In Session with Debbie: Food Gifts

My dieter, Karen, is a well-loved teacher, whose students frequently bring in treats and baked goods for her.  Karen is always very appreciative of these gestures and often brings the treats home for her husband to enjoy, too.  In session last week, Karen told me that she recently realized that her husband rarely ate the treats she brought home and that, in moments of weakness, she often ended up eating a lot of them, even when she didn’t really want them.  Karen had never had much of a sweet tooth, and it wasn’t often that sweets or baked goods would call her name.  However, since she often had a steady stream of them, supplied by her students and their appreciative parents, Karen found herself eating more and more of them both because she didn’t want to seem ungrateful and because they were “there.”  Karen told me that it seemed very rude to not eat what her students and their parents had so generously given her. 

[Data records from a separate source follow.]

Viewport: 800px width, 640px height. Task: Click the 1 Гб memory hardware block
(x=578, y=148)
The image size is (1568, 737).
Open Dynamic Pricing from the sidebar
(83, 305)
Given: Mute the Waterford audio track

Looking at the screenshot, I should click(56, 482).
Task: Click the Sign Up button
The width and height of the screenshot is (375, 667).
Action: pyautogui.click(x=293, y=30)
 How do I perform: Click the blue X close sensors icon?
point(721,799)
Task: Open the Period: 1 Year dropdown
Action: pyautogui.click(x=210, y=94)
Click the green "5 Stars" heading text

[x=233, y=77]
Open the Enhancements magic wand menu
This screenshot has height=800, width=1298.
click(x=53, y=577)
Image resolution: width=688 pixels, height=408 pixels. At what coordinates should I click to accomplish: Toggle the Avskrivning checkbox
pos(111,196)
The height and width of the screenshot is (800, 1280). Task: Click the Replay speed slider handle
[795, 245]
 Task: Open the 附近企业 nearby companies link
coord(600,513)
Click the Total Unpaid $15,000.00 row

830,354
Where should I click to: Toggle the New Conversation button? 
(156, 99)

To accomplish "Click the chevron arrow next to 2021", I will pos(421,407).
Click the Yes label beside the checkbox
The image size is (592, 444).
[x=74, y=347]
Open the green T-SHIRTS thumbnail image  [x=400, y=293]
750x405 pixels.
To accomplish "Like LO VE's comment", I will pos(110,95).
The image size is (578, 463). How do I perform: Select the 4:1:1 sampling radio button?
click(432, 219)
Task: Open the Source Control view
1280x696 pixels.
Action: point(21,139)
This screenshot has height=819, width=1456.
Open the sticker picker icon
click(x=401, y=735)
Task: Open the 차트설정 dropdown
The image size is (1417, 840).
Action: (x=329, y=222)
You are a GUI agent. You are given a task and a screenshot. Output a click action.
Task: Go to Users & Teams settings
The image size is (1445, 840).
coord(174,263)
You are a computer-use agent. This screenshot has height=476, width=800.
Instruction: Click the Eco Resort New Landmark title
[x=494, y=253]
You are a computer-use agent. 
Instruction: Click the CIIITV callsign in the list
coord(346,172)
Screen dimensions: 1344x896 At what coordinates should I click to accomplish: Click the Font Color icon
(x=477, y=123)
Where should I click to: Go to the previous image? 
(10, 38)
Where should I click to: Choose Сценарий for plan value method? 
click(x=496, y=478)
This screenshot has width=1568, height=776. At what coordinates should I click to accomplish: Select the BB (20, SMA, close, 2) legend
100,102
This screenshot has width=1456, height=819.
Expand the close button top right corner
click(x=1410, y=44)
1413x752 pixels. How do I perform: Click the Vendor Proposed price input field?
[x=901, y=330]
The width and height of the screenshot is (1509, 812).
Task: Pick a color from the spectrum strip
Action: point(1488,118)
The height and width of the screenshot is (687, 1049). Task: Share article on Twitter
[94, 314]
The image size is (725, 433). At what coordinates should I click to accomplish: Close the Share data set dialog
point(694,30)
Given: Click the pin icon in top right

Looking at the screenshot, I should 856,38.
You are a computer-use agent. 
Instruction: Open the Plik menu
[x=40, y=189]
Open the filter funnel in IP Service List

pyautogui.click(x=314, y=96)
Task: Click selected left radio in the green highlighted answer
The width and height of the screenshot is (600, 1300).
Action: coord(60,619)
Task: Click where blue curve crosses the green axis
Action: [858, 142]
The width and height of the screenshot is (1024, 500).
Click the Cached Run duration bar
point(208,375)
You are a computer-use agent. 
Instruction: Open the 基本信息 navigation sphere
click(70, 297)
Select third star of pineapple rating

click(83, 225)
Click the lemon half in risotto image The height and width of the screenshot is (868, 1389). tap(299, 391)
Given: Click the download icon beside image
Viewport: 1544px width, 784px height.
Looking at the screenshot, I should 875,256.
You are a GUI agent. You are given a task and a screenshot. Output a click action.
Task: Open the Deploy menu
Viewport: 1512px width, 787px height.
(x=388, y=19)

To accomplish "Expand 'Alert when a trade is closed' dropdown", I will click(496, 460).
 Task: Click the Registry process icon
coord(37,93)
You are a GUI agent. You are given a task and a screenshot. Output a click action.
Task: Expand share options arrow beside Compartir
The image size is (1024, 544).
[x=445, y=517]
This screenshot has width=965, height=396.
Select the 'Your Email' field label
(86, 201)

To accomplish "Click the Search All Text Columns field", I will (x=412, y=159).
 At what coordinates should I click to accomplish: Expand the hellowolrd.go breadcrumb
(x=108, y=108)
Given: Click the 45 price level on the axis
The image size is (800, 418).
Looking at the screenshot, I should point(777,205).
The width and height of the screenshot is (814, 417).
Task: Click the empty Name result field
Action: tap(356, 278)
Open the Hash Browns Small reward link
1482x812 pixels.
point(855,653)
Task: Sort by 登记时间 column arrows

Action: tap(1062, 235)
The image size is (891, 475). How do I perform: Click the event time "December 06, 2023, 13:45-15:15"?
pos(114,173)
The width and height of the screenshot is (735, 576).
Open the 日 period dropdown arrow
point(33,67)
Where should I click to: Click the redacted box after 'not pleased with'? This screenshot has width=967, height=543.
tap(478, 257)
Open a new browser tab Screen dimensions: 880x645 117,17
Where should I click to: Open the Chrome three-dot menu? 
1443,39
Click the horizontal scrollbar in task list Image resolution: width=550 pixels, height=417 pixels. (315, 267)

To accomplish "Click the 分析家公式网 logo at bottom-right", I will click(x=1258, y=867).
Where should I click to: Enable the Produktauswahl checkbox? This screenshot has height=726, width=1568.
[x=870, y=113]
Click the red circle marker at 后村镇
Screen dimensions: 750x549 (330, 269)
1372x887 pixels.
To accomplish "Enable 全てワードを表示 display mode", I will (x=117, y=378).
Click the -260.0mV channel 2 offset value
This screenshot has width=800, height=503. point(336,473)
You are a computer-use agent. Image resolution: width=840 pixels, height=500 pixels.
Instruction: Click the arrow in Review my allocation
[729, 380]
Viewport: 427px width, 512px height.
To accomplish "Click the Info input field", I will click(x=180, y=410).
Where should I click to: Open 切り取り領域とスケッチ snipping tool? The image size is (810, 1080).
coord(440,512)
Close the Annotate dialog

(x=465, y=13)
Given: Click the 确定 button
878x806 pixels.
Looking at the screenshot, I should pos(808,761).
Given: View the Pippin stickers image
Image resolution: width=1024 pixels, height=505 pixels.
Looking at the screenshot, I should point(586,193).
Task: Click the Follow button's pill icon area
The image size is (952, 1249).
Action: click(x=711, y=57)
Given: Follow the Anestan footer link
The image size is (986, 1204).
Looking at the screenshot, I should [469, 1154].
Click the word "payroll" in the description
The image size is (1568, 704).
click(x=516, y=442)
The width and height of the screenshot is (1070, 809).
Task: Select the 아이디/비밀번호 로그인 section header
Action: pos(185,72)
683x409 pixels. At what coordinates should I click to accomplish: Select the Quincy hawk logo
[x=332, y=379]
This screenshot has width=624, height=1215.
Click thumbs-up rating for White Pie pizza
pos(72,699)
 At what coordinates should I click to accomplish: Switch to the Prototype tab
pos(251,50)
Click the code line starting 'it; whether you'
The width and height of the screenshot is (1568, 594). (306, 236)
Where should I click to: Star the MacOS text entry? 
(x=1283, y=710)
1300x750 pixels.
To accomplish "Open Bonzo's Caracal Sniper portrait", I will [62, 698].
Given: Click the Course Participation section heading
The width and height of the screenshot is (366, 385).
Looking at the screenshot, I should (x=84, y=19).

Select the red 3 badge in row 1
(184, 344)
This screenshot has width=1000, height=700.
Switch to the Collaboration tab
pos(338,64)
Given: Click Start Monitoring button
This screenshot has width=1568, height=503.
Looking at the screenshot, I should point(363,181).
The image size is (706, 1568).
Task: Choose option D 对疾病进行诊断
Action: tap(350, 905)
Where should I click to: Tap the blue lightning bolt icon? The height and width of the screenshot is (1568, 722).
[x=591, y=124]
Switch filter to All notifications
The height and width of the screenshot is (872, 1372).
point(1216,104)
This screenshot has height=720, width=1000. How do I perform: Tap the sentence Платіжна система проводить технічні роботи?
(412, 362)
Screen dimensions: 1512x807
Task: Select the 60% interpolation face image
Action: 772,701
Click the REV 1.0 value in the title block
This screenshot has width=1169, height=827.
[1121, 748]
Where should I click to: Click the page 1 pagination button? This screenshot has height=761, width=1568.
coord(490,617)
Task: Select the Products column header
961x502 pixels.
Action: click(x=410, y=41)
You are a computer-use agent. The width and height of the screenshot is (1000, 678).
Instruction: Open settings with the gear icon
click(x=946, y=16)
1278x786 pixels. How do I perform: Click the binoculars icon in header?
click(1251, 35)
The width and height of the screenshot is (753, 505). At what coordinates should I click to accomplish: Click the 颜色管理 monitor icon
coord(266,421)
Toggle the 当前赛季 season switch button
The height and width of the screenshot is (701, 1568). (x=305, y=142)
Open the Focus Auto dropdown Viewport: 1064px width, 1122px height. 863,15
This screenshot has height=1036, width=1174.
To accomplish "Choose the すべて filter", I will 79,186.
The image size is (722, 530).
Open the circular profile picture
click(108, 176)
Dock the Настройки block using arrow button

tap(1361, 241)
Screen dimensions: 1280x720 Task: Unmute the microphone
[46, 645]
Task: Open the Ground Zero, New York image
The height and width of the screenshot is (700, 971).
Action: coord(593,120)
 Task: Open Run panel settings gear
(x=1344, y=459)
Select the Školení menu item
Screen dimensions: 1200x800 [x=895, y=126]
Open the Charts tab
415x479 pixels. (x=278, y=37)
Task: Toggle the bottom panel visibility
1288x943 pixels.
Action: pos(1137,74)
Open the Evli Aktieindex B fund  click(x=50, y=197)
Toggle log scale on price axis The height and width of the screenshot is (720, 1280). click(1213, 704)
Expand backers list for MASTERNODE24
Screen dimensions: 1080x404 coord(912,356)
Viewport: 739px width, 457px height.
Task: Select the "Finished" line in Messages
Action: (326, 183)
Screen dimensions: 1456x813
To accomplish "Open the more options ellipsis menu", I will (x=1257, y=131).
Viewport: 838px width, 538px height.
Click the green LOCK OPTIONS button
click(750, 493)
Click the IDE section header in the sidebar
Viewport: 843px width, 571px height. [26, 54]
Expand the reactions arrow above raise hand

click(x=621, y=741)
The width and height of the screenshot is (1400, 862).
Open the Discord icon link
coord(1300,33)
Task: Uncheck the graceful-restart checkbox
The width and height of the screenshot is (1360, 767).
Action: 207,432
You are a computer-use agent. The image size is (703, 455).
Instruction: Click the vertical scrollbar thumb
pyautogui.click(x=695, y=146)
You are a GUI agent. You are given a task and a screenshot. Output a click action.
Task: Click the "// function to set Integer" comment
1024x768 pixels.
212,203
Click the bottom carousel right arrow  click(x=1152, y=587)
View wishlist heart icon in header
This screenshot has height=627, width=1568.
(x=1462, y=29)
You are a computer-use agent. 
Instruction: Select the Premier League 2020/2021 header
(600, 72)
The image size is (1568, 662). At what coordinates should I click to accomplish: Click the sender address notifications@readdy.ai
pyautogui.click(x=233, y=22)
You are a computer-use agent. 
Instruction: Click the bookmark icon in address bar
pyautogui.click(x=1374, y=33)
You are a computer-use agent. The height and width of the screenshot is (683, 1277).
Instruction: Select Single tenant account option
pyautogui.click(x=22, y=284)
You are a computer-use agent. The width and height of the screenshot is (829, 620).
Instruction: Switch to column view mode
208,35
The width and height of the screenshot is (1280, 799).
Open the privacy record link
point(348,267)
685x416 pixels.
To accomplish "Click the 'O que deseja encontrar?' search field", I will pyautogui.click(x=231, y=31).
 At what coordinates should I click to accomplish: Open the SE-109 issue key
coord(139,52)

Karen and I discussed this situation in session and we realized one thing: Karen could not continue to eat all of the treats her students gave her and lose and maintain a healthy weight.  Karen once again stressed that it wasn’t even that she particularly wanted to eat the treats, but it seemed very ungrateful to her not to.  I asked Karen how she felt whenever a student brought in a treat, and she said that it always made her feel very good and appreciated.  I then asked Karen why she thought her students’ parents sent in treats for her, and Karen replied that they probably did so to show their appreciation to Karen and to let her know that they valued the work she was doing with their children. 

I pointed out to Karen the simple logic of what she had just stated: her students brought in baked goods and treats for her to show their appreciation and gratitude for her work, and Karen felt very appreciated and happy when she received these things – without ever putting a bite of food in her mouth.  Karen and I discussed the fact that even if she didn’t eat what her students brought in, this doesn’t mean she doesn’t feel grateful for the gesture and what it symbolizes. She experiences the purpose of the gesture whether or not she eats anything. 

Karen was able to take to heart the logic of this idea and realized that if she continued to eat all of the treats that her students brought in (even when she didn’t want to), it would actually negate the point of them in the first place because it would cause her to feel badly about herself and her eating. 

The moral of the story: if someone gives you a gift of food, you never need to actually eat the gift to accept the person’s gratitude and for the gesture to have meaning.  What happens after you accept the gift in no way takes away from the meaning behind it.